Rates Spark: A Beige Book That Smells a Tariff Stutter

Published 04/09/2025, 06:22
Updated 04/09/2025, 09:26

In the US, the Beige Book is quite the sobering read - littered with tariff risk talk and at best flattish activity. Shaping up to be quite the week, with the pivotal upcoming payrolls to cap it off. In the eurozone, back-end euro rates could come down a notch if US jobs data were to harm global risk sentiment, but the front end has a much higher hurdle to move

That Beige Book Is Bleak

The latest Fed’s Beige Book painted quite a bleak picture. If you are a coffee drinker, here’s a snippet from the New York survey

"A coffee roaster reported that tariffs on Brazilian coffee and on other supplies were creating shockwaves through the supply chain."

Essentially, the report was littered with tariff warnings on prices.

Even second-round effects, as from the Richmond survey we had, for example,

"A printer manufacturer that doesn’t import products experienced increased costs ranging from 5% to 15% from suppliers who were subject to tariffs."

There was also mention of strains on household budgets, contracting opportunities in the jobs market, and flat to declining consumer spending.
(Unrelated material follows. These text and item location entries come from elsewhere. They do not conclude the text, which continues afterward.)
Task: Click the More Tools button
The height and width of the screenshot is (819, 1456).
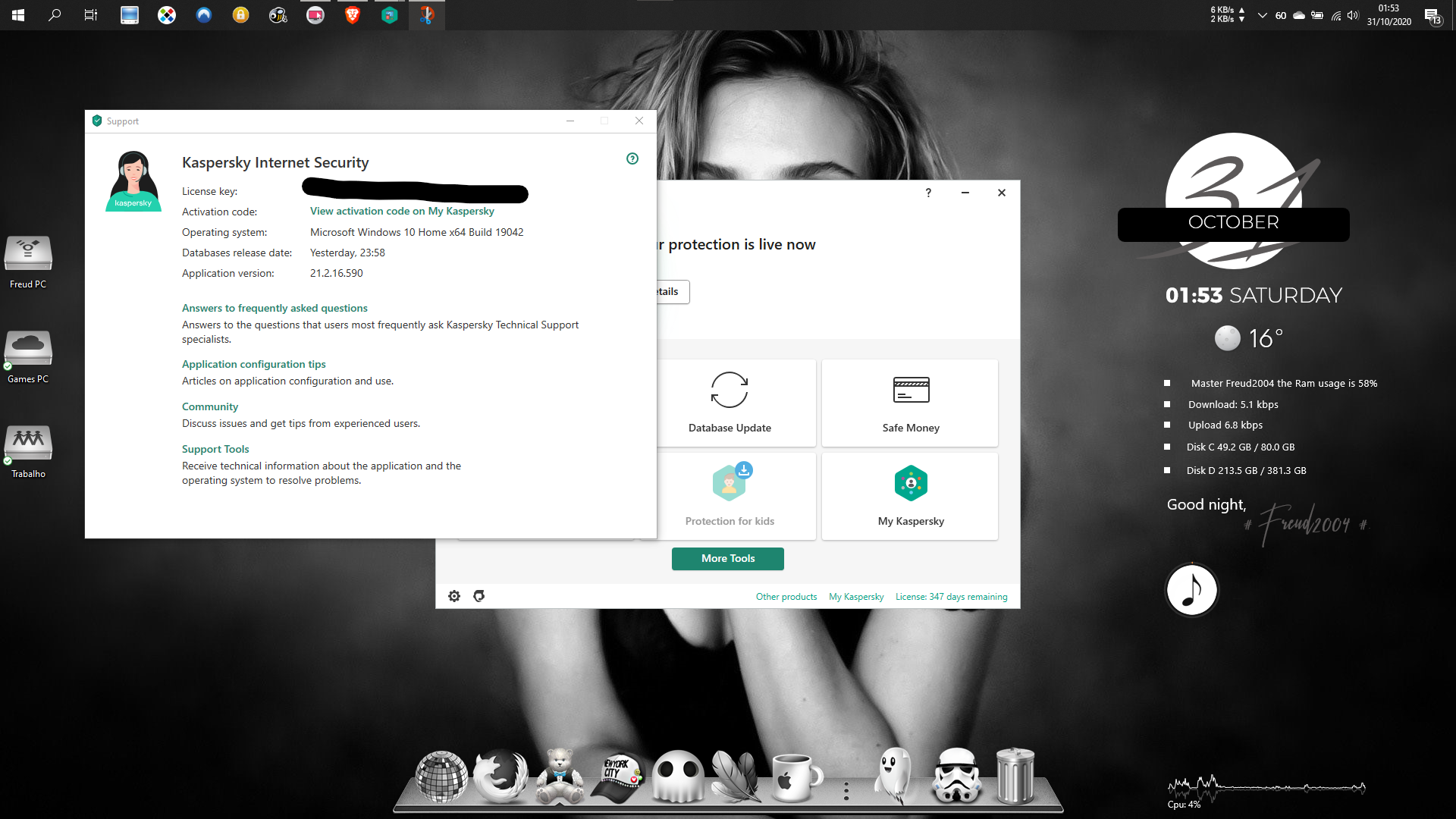Action: [x=727, y=558]
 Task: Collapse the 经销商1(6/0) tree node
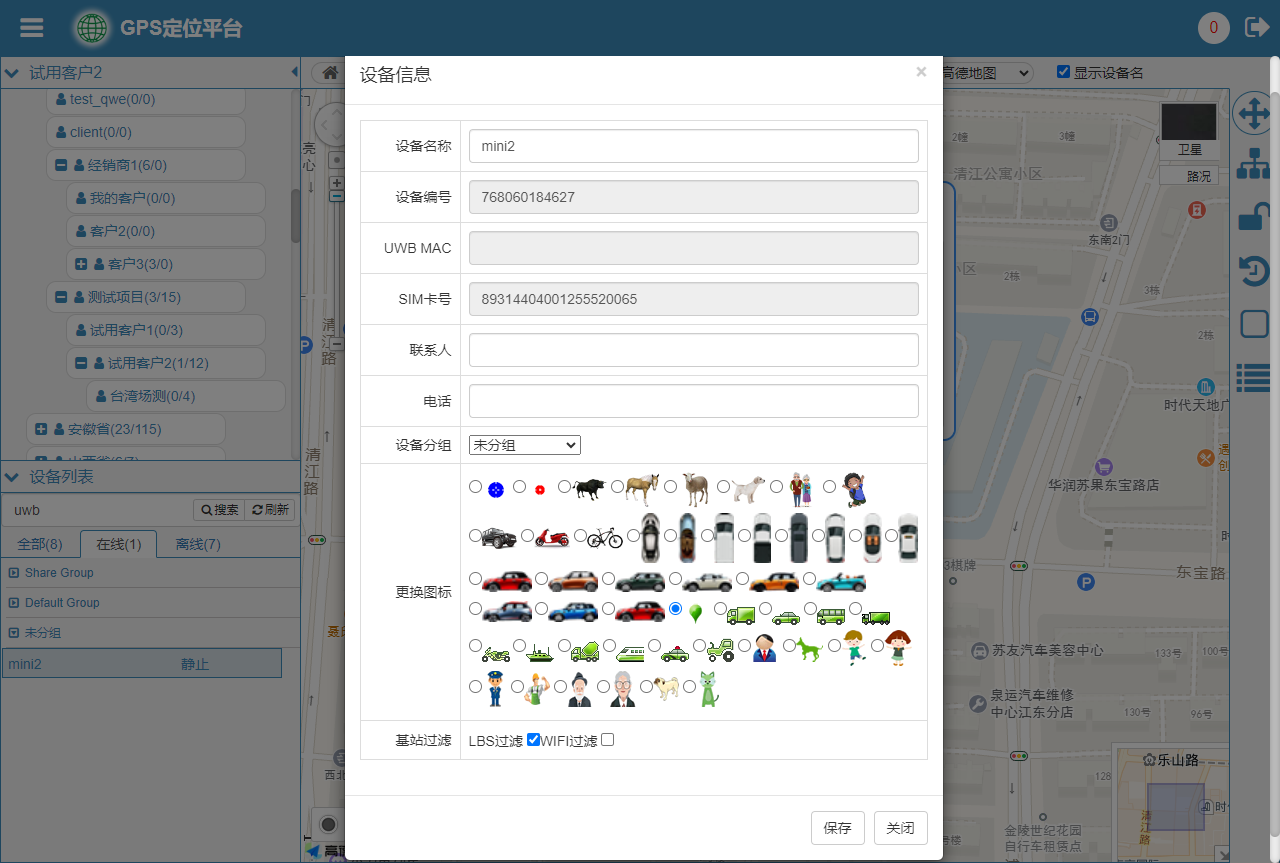coord(61,165)
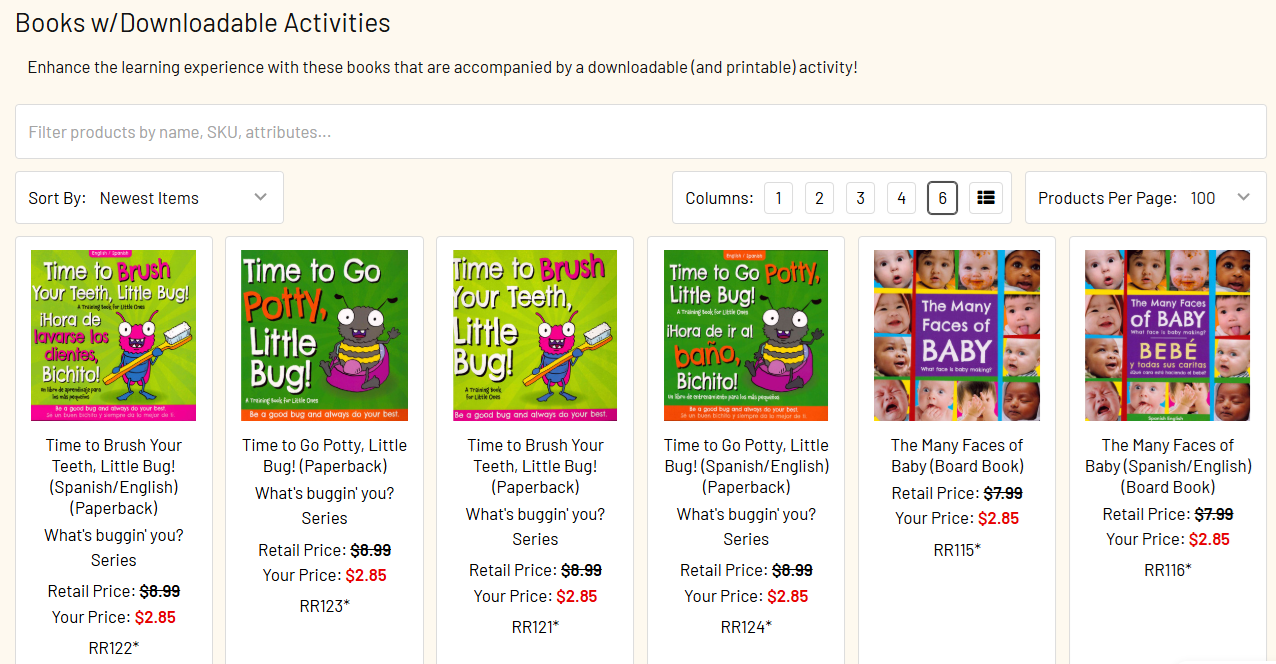
Task: Select the 6 columns layout button
Action: pos(942,198)
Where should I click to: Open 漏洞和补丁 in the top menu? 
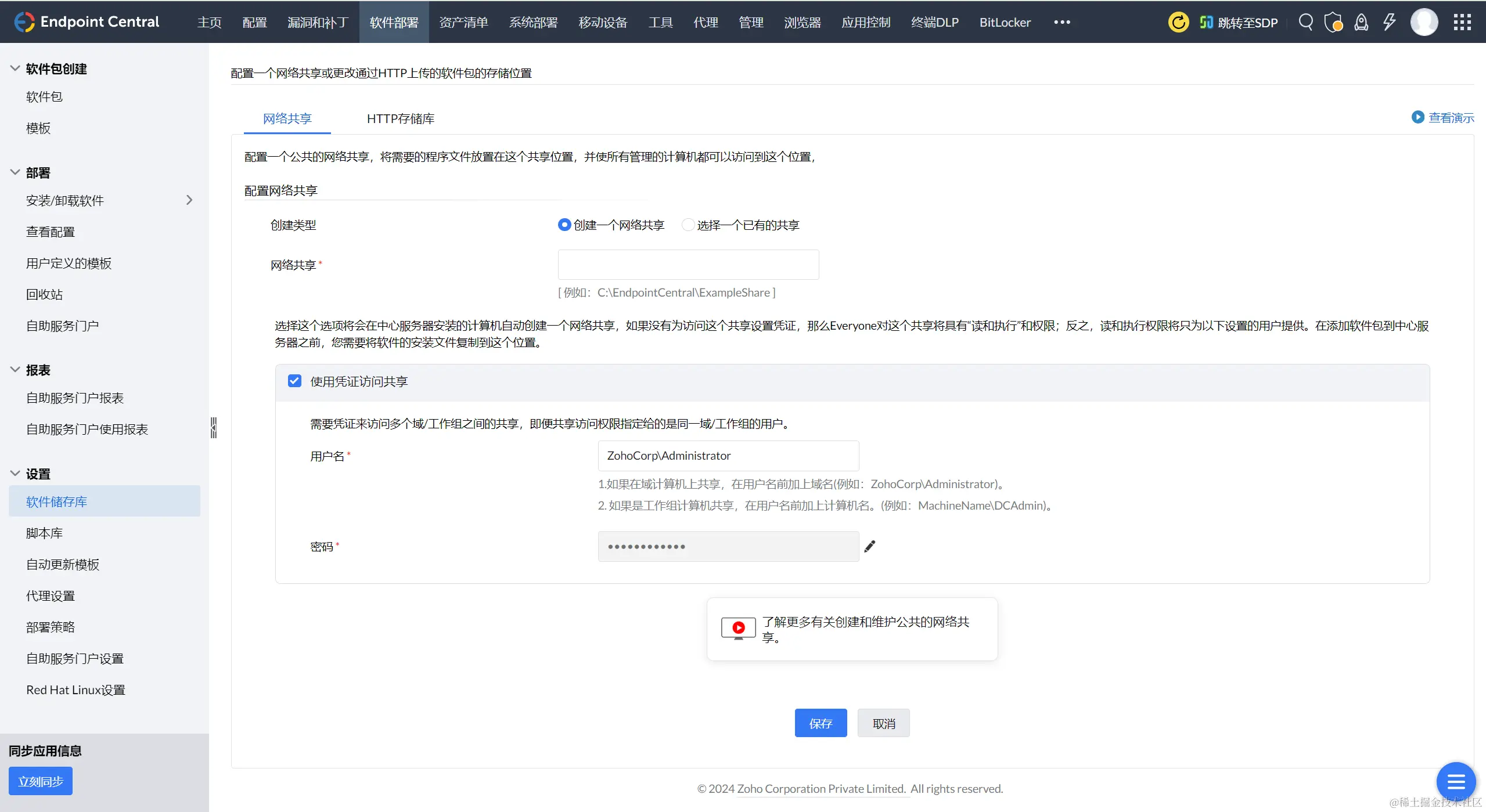(317, 22)
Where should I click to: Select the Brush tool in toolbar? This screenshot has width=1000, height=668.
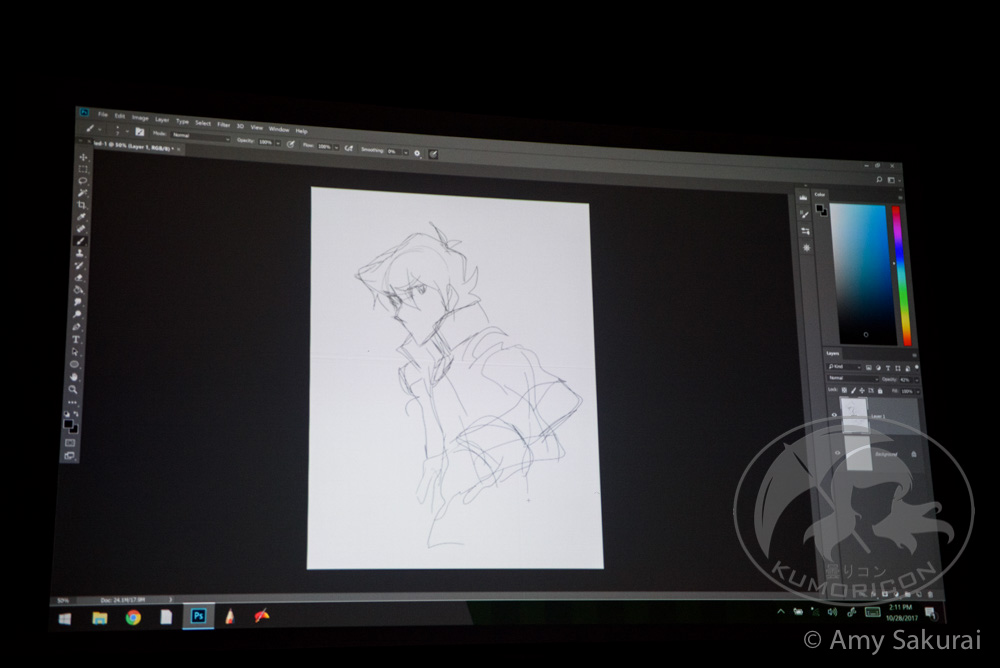pos(81,241)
That’s about as bleak a report as we’ve had from the Fed in quite some time.

Treasuries did not do a whole lot on the back of that, partly as it had already reacted to weakness in the JOLTS report earlier in the day. The curve even flattened on the day, as long-end yields fell by more than short-end ones. The 10-year yield fell on the day, but balked at breaking below 4.2%, settling above that level, while the 2-year did similarly by bouncing off the 3.6% level to settle slightly above that.

The 30-year yield fell impressively too, to just below 4.9%. That was the other big impulse to be aware of, the easing of upward pressure on long-end yields, helped by the 30-year UK gilt yield ratcheting lower for a change. That said, the upward pressure on the Japan 30-year yield continued (amazing value out there now when swapped back to dollars, on a synthetic yield in excess of 7%).

Despite the US flattening, we still thing steepening from both ends is the way to go ahead.

Big US Job Data Surprises Needed to Change Direction of Euro Rates

Whilst US rate spillovers have become less important for euro rates, the correlation could increase again if the US jobs market were to worsen. Upside data surprises in the eurozone have helped sentiment and with it the 10Y swap rate drift higher, against the direction of US rates. Smaller downside US surprises would not have much impact on euro rates, and the 10Y would be able to rise further. Bigger hits, however, would have a more negative impact on global risk sentiment. In such a scenario we expect the 10Y euro rate to come back down again.

A more severe downturn of the US economic outlook would also be needed to move the front end of the euro curve lower. The current spillover dynamics are mostly concentrated on the long end of the curve, all the way to 30Y rates. Rates up to 2Y are well anchored by market expectations of the European Central Bank cutting rates to 1.75-2%.

The recent swings in Fed cutting expectations did little to change this. If, however, headlines about US recession risks would resurface against a backdrop of payrolls disappointments, markets would likely also turn to a more dovish path for the ECB.

Thursday’s Events and Market View

The eurozone will publish July retail sales data, with markets also watching the ECB’s Cipollone as he addresses the European Parliament. However, attention remains on US labour market indicators: ADP payrolls are expected to show modest growth of 65k; Challenger job cuts are forecast to rise to 89k in August from 62k; and weekly jobless claims are anticipated to remain steady. The ISM services index is expected to edge further above 50, while Fed President Williams will discuss the economic outlook.

In primary markets, Spain will auction up to €6.25 billion in bonds, and France will offer a new 10-year benchmark as well as two longer-dated issues, raising a total of up to €11 billion.